Problem to solve.
The lines below starting at the line containing "Click the red" and ending at the line containing "Given: Open the SKI ALPIN menu item" are to be repeated exactly, with both ends kept and nothing else added.

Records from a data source

....

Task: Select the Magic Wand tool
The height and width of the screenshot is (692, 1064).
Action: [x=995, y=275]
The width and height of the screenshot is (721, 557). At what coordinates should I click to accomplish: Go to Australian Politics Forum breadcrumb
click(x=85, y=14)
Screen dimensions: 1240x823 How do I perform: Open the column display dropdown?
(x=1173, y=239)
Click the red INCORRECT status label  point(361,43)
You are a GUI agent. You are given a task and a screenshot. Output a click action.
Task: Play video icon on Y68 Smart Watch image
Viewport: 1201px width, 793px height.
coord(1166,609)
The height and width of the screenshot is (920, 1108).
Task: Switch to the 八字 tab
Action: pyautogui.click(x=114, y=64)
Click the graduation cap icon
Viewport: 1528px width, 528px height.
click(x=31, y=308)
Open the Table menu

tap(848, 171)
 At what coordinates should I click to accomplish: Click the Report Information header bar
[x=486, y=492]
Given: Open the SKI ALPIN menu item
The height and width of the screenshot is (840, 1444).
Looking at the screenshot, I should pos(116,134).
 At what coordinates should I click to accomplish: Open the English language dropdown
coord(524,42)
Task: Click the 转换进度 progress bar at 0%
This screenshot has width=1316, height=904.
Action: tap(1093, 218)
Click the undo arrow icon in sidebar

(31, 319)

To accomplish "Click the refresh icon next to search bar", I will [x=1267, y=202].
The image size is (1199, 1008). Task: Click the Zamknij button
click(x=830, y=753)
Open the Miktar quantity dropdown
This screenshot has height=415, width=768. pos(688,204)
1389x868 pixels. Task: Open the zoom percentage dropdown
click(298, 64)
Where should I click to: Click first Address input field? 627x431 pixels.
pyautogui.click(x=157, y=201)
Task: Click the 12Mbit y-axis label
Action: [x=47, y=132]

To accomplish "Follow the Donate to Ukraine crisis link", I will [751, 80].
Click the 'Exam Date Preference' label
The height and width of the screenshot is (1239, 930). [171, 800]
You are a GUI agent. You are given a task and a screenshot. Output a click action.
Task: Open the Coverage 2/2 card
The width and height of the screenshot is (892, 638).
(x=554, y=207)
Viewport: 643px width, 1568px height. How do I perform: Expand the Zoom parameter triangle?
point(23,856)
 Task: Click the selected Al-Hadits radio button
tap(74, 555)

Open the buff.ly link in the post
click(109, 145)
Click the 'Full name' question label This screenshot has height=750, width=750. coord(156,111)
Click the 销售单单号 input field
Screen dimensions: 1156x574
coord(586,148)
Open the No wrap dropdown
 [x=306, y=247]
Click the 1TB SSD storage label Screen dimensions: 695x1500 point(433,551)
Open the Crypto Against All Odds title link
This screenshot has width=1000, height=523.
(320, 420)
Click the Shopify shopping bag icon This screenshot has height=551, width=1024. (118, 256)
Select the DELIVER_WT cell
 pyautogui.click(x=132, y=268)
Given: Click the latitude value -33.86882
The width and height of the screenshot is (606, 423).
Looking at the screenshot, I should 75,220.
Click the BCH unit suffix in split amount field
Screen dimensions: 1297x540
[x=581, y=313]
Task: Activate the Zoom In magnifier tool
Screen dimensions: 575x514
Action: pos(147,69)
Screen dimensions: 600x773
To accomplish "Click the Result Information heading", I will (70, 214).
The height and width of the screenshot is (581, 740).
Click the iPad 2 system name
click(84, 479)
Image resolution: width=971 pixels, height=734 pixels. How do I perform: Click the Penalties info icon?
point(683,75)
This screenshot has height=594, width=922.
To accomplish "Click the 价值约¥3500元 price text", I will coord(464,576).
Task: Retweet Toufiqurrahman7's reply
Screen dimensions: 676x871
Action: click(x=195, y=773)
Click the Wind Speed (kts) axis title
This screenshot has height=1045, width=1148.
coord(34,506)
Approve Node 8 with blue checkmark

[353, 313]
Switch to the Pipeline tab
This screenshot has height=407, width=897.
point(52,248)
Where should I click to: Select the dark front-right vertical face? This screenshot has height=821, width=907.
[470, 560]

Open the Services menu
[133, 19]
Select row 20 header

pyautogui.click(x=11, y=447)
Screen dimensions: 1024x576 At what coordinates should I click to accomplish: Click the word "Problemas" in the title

....

Problem solution.
Click the red INCORRECT status label  point(361,43)
You are a GUI agent. You are given a task and a screenshot. Output a click action.
Task: Play video icon on Y68 Smart Watch image
Viewport: 1201px width, 793px height.
coord(1166,609)
The height and width of the screenshot is (920, 1108).
Task: Switch to the 八字 tab
Action: pyautogui.click(x=114, y=64)
Click the graduation cap icon
Viewport: 1528px width, 528px height.
click(x=31, y=308)
Open the Table menu

tap(848, 171)
 At what coordinates should I click to accomplish: Click the Report Information header bar
[x=486, y=492]
Given: Open the SKI ALPIN menu item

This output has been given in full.